** Records for this task follows **
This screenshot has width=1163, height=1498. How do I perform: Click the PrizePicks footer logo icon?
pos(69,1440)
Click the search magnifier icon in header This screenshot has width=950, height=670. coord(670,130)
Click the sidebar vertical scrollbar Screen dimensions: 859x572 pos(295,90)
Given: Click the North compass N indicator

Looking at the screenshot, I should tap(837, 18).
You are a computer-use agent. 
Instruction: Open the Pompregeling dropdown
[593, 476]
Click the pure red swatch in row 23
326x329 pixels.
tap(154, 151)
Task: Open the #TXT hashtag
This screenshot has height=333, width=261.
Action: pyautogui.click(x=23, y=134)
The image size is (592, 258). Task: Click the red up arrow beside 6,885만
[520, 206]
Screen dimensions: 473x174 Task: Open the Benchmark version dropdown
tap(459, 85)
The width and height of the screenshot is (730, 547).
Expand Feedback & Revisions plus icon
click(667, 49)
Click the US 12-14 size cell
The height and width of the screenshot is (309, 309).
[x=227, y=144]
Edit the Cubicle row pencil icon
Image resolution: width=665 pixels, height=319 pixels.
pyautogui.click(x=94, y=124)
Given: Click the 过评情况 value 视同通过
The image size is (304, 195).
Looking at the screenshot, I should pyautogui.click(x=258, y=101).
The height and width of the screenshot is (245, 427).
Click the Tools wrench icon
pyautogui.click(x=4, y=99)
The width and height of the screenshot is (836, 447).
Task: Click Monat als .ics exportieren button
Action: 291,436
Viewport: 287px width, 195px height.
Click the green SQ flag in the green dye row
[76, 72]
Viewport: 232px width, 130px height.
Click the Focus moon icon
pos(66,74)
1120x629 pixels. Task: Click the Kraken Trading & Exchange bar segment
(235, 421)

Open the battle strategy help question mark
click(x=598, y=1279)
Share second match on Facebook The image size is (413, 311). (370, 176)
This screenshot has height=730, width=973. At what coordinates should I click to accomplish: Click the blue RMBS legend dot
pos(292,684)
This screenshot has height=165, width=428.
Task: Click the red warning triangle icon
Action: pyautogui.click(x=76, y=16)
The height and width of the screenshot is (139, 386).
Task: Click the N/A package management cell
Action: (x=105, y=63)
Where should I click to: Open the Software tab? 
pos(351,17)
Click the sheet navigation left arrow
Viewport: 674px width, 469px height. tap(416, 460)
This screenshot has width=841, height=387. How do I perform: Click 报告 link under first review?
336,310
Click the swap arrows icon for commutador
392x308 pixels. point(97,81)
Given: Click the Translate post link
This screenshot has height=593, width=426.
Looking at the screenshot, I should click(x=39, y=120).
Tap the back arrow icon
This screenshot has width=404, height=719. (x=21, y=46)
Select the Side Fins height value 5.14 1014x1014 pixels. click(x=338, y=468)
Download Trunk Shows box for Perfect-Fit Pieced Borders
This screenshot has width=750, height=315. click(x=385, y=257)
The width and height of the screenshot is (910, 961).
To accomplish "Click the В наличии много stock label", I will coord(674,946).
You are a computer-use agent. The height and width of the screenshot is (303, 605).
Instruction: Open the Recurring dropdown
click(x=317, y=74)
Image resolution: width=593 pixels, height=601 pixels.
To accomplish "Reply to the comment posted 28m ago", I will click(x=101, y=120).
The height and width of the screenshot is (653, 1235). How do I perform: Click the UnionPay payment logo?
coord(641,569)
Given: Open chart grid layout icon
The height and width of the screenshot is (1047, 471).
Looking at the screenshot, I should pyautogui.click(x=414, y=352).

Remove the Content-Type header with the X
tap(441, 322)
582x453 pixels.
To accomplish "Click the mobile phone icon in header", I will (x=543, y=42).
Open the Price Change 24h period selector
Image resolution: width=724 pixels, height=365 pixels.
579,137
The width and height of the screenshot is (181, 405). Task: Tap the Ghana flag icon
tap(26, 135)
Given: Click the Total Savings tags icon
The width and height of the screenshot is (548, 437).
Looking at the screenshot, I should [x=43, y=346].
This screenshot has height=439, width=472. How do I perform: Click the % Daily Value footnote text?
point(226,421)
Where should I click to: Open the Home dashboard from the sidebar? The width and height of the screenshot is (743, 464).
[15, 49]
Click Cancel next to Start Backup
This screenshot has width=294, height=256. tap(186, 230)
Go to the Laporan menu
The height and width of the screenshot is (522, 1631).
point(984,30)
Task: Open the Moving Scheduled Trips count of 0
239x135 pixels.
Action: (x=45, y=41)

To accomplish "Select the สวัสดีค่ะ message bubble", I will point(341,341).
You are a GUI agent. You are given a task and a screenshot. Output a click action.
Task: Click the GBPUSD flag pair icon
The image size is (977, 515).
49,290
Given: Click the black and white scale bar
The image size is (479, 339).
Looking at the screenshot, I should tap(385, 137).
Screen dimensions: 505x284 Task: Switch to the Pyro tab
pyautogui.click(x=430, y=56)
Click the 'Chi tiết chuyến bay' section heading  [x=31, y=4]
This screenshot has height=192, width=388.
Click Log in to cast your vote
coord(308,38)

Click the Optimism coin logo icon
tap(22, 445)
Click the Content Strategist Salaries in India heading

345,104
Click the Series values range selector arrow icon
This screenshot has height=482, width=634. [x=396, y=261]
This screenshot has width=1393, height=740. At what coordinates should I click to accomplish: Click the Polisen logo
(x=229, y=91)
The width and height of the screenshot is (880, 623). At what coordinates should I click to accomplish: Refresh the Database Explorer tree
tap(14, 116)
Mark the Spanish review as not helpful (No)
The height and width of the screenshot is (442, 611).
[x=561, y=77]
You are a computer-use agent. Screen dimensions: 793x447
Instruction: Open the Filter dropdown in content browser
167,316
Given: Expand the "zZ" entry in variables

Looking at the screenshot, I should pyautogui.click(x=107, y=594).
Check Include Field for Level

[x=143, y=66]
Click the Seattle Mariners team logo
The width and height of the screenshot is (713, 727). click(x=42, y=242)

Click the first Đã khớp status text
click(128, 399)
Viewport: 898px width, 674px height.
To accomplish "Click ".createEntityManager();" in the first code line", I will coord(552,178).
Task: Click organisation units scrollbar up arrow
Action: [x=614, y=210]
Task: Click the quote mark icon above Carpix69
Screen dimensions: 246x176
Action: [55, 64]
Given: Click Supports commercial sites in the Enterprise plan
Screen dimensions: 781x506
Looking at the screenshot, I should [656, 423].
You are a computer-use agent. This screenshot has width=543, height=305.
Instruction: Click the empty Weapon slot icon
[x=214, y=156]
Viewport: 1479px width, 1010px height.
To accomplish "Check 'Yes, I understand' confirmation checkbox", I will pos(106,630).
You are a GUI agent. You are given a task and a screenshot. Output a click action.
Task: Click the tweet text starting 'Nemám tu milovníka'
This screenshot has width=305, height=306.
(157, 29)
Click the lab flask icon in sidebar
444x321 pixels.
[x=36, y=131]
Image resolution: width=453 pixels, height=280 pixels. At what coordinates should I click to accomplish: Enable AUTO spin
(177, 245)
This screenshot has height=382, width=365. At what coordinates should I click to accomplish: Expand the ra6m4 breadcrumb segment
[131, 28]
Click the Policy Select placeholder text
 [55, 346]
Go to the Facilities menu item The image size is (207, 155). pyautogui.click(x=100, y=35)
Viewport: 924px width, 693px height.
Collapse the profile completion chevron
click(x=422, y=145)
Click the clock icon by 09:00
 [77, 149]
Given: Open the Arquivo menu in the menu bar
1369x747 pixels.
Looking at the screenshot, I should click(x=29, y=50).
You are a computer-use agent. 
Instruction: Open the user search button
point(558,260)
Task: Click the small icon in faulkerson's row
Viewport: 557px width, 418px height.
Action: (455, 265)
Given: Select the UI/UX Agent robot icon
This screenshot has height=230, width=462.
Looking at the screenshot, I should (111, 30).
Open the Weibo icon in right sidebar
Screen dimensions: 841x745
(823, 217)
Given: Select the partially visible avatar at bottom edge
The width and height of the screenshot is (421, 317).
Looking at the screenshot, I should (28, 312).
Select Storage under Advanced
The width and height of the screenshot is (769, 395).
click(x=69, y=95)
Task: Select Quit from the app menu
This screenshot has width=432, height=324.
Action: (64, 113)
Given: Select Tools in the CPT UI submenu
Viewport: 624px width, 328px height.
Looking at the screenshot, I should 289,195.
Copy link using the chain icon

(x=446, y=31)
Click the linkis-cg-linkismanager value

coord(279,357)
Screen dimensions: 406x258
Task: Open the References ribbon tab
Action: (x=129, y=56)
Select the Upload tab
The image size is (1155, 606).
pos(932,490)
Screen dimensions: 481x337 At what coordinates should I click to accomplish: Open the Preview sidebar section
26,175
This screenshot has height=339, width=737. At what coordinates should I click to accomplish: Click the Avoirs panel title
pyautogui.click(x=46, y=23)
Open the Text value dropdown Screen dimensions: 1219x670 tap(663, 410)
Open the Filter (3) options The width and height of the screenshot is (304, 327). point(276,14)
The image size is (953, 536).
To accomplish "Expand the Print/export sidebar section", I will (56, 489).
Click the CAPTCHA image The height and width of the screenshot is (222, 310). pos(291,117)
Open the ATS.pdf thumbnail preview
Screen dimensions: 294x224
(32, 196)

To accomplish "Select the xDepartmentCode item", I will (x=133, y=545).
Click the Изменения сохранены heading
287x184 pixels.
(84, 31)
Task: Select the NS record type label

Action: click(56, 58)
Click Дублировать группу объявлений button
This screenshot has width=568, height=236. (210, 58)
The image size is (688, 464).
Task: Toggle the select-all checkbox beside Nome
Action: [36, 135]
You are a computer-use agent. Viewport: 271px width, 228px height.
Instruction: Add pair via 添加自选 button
** End of Records for this task **
### About this task
When a line of the records has the word "pair", pick it out and copy it.

### Task solution
Task: Click the GBPUSD flag pair icon
Instruction: Add pair via 添加自选 button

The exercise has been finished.